New Research Shows ChatGPT Can Contradict Itself Under Pressure

ChatGPT might sound confident when it answers questions, but a recent study suggests that confidence doesn’t always match accuracy.

Getty Images

Researchers from Washington State University (via SciTechDaily) found that when the same question was asked multiple times, the answers didn’t always stay the same. In some cases, they flipped back and forth between true and false, even though nothing about the question had changed.

The study, led by Washington State University, looked at how well the AI could judge whether scientific claims were supported by real research. The results were a bit mixed. While the system often sounded convincing, it didn’t always get things right, and more importantly, it wasn’t always consistent.

The same question didn’t always get the same answer.

Getty Images

Researchers tested hundreds of scientific claims and asked the exact same question ten times in a row. You’d expect a stable answer, but that wasn’t always what happened. In some cases, the AI would say a statement was true, then false, then true again, even though nothing had changed. That inconsistency stood out as one of the biggest issues. If the answer depends on when or how often you ask, it makes it harder to rely on, especially in situations where accuracy really matters.

The accuracy sounds decent at first, but drops on closer look.

Unsplash/Getty

At first glance, the results seemed fairly strong. The AI answered correctly around 76.5% of the time in 2024, rising to about 80% in a follow-up test in 2025. That might sound reassuring on the surface, but once researchers adjusted for random guessing, the picture changed. The system’s performance dropped to something much closer to average, roughly around a low D grade. In other words, it was better than chance, but not by as much as it first appeared.
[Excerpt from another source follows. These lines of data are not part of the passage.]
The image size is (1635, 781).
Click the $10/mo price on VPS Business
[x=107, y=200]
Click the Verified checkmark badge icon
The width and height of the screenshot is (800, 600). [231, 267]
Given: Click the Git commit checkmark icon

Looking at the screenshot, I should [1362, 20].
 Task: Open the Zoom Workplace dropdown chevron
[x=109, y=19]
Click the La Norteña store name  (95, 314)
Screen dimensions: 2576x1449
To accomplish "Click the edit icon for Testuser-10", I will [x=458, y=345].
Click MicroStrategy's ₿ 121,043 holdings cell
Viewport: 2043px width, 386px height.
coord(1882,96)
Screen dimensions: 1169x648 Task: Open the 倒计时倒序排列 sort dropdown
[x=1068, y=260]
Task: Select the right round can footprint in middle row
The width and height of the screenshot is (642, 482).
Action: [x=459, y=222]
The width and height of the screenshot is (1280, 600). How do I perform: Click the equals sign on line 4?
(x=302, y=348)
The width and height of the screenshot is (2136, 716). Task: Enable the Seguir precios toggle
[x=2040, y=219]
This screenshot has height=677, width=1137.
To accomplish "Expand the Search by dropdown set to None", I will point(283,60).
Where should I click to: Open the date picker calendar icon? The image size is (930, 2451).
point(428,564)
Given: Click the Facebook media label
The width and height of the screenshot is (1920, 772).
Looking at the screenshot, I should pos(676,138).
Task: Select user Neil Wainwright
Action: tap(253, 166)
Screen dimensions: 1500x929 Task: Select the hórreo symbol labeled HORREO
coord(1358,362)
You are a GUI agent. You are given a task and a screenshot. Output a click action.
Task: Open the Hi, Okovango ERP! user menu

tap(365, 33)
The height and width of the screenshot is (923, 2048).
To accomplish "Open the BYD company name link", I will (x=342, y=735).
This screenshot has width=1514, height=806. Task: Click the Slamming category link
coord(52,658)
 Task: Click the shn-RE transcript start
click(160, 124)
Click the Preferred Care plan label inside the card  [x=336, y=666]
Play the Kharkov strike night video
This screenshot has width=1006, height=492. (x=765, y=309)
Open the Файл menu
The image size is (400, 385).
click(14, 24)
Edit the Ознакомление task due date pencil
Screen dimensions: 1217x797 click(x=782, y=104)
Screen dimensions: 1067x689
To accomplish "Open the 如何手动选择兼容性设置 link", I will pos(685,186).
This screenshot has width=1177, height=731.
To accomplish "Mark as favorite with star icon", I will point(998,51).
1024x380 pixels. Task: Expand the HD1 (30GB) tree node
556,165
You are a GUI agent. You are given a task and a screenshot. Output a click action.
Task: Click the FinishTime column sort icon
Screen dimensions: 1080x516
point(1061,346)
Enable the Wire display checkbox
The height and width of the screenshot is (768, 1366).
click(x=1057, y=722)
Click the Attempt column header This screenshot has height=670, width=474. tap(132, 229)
It struggled most with spotting false information.

Getty Images

One of the most telling findings was how poorly the AI handled false claims. It only correctly identified false statements a small percentage of the time, which highlights a clear weakness. This is worth noting because recognising what isn’t true is often just as important as recognising what is. If a system struggles with that, it can end up sounding confident while still getting things wrong.

=Consistency was only moderate, even with identical prompts.

Unsplash/Lala Azizli

When the same question was repeated, the AI gave consistent answers in about 73% of cases. That means in more than a quarter of situations, the answer changed. For everyday use, that might not seem like a huge issue. But for anything involving research, business decisions, or important information, that level of variation becomes harder to ignore.

It can sound convincing without actually understanding.

Getty Images/iStockphoto

One of the key takeaways from the study is that the AI’s strength lies in how it communicates, not necessarily in how it reasons. It can produce answers that sound clear and confident, even when the underlying conclusion isn’t solid. Needless to say, that creates a gap between how trustworthy something feels and how accurate it actually is. It’s easy to assume something is correct because it’s well-written, but that isn’t always the case.

The problem isn’t just one version of AI.

Getty Images/iStockphoto

The researchers tested different versions of the system across two years and found similar patterns in both. That suggests the issue isn’t tied to one specific model, but is more about how this type of AI works in general. Other studies looking at similar tools have found comparable results, which reinforces the idea that this is a broader limitation rather than a one-off problem.

It’s better at repeating patterns than reasoning things through.

Getty Images

The study suggests that AI systems like this rely heavily on patterns from data rather than genuine understanding. They can recognise familiar structures and generate responses based on them, but that doesn’t always translate into deeper reasoning. That’s why answers can sometimes change. The system isn’t weighing evidence in the same way a person would, it’s generating what seems like the most fitting response based on patterns it has seen before.

Researchers say it’s still useful, but needs to be used carefully.

Getty Images

The takeaway isn’t that AI tools are useless, far from it. They can still be helpful for generating ideas, summarising information, or speeding up tasks. The issue is relying on them without checking the output. Experts suggest treating AI as a starting point rather than a final answer. That means double-checking important claims and not assuming accuracy just because something sounds confident.

The gap between fluency and accuracy is easy to miss.

Getty Images

One of the biggest risks is how natural the responses feel. When something reads smoothly and makes sense on the surface, it’s easy to trust it without questioning it further. This study highlights how important it is to pause and verify, especially when dealing with complex or factual information. A confident tone doesn’t guarantee a correct answer.

It’s a reminder that AI still has limits.

Getty Images/iStockphoto

There’s been a lot of hype around AI tools becoming smarter and more capable, but this research shows there are still clear gaps. They can assist with tasks and provide useful insights, but they don’t fully understand the information they’re working with. For now, the safest approach is to use AI as a helpful tool rather than a final authority. It can support your thinking, but it shouldn’t replace it, especially when accuracy really matters.